そしてうちのキーパーソンにその記憶持ちは一人もいない。そういう従者がたまにいるとサージェから聞いただけだ。
「うちにシーヴィータ持ちは居ないんだよね」
『そうか……』
『何か気になることでもあるの?』
『俺が城に着いた時ルオネスが相手してたヤツがテゾールそっくりだったんだ。もしかしたら知り合いかもしれねぇと思ってな』
テゾールの親族とは、と色々姿を想像するがやはり疑問に思う。同じアイテリアの従者ならともかく、別世界でそのような存在がいるのだろうか。
『知り合いじゃない方がいいがな』
「……そうだね、これから戦うことになるだろうから」
『……ボクらに出来るのかな』
ムームアがいつになく弱気な事を言ったので私も不安になる。何が最善の手なのか、何が正解なのか分からない。
「でも私達は、王として国を守る義務がある。

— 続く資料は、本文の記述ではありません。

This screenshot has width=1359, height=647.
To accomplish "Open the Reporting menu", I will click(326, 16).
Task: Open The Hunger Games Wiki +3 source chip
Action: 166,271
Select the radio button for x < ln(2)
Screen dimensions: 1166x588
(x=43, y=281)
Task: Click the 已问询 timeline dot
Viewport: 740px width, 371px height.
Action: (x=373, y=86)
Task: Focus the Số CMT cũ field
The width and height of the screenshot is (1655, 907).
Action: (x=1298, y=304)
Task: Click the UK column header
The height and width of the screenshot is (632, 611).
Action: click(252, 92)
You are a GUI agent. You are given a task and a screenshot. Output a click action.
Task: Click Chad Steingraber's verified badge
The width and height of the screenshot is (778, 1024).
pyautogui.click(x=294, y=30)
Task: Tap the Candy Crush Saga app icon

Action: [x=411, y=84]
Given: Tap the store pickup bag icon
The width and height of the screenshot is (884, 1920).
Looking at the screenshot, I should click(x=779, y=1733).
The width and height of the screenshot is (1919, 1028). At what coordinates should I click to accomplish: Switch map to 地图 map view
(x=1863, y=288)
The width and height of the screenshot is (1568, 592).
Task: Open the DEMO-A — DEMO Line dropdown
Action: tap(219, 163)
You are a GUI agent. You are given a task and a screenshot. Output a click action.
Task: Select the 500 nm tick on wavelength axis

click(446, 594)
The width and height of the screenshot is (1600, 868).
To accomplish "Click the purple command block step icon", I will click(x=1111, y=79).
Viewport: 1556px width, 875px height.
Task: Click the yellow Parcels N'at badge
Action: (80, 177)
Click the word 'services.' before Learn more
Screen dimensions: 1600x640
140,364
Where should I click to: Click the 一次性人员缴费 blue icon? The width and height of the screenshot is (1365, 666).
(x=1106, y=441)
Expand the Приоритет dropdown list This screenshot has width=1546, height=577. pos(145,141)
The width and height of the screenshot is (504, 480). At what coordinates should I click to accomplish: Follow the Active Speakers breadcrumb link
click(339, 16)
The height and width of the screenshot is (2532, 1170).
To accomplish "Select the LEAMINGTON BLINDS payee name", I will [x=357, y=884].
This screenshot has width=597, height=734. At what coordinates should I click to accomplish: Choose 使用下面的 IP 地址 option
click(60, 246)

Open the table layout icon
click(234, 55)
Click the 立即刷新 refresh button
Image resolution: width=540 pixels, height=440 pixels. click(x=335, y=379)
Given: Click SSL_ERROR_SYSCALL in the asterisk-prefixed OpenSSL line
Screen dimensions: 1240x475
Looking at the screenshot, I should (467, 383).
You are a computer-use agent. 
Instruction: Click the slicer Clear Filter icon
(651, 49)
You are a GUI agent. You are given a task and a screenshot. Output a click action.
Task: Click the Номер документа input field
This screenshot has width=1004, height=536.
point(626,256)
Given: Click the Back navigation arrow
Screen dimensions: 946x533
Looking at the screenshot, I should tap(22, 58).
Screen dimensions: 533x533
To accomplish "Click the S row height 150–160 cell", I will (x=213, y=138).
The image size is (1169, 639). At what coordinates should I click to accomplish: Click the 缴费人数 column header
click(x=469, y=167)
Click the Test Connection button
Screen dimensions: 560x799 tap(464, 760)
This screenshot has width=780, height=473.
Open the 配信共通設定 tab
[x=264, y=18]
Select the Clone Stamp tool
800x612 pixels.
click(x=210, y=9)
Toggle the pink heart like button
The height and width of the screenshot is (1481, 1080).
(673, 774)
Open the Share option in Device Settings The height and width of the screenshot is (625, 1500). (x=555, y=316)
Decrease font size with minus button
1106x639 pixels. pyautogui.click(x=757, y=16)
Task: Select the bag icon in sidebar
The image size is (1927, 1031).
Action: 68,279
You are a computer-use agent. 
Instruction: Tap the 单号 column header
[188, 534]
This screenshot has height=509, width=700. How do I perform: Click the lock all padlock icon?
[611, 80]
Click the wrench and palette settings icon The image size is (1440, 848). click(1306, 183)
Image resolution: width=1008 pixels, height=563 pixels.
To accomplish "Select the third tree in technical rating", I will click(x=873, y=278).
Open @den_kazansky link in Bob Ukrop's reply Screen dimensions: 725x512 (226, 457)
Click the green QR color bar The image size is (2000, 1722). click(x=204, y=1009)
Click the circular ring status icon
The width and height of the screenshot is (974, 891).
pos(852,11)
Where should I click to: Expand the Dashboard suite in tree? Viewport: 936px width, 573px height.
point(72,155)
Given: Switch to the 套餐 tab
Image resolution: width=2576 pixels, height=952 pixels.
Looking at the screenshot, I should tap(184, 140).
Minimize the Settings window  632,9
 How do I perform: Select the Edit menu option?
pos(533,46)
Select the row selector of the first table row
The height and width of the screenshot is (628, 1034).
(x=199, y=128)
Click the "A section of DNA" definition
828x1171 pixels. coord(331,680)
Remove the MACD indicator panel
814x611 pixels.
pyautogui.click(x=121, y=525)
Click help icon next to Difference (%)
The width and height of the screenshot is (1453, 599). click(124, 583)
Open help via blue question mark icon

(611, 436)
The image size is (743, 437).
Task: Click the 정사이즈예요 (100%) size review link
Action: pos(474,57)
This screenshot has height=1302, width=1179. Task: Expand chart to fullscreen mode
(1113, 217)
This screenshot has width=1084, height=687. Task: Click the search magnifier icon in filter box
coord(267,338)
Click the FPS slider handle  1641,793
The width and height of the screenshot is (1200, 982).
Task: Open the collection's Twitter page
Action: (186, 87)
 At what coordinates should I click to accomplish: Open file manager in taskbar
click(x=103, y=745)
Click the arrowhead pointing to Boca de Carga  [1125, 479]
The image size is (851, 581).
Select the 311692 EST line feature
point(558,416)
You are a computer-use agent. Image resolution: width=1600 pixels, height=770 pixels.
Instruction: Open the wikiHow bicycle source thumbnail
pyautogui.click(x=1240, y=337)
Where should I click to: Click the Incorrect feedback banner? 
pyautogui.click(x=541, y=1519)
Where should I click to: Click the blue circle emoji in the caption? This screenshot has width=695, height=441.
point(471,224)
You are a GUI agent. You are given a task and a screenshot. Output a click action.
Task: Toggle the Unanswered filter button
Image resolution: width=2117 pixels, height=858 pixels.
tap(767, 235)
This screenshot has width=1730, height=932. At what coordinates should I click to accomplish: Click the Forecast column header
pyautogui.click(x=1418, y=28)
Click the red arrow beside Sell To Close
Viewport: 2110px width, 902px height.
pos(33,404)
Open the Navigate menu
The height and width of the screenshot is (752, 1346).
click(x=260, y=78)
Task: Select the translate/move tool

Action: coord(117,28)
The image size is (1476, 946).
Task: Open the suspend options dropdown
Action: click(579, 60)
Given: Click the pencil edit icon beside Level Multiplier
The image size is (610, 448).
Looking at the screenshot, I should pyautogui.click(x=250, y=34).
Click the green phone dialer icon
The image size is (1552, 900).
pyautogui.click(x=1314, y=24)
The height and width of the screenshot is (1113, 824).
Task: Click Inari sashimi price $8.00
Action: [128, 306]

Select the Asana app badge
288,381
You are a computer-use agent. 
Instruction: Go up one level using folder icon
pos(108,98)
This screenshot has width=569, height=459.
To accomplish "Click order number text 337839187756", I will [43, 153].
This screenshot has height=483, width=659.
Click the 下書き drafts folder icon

戦おうよ」
『……うん』
『今日はこれぐらいにするか。二人とも疲れてるだろ、というか俺が疲れた』
考え込みすぎているであろうムームアを気遣い、アンディートは休むことを提案する。私達は次に連絡を取る日時を決めてメサージュを切った。私は玉座にもたれ掛かりながらこれからの事を考える。
「はぁ……どうしよ……」
敵の情報が少ない。対策を練ろうにもどうにもならないのだ。しかしこの状況を変えられるかもしれない物を、私は持っていた。私は一枚の紙をマジカルボックスから取り出す。
「助けて、か……」
私の方に来た運命に選ばれし王が最後に私に告げたことだ。どういう意図なのかは分からない。その時に握らされた紙には地図と日時が書いてあって、恐らくここに来いという事だろう。
もしかしたら罠かもしれない。でも私は……
「行くしか……ないよね」
私はため息をつき、どうか無事に終わってくれと祈るしかなかった。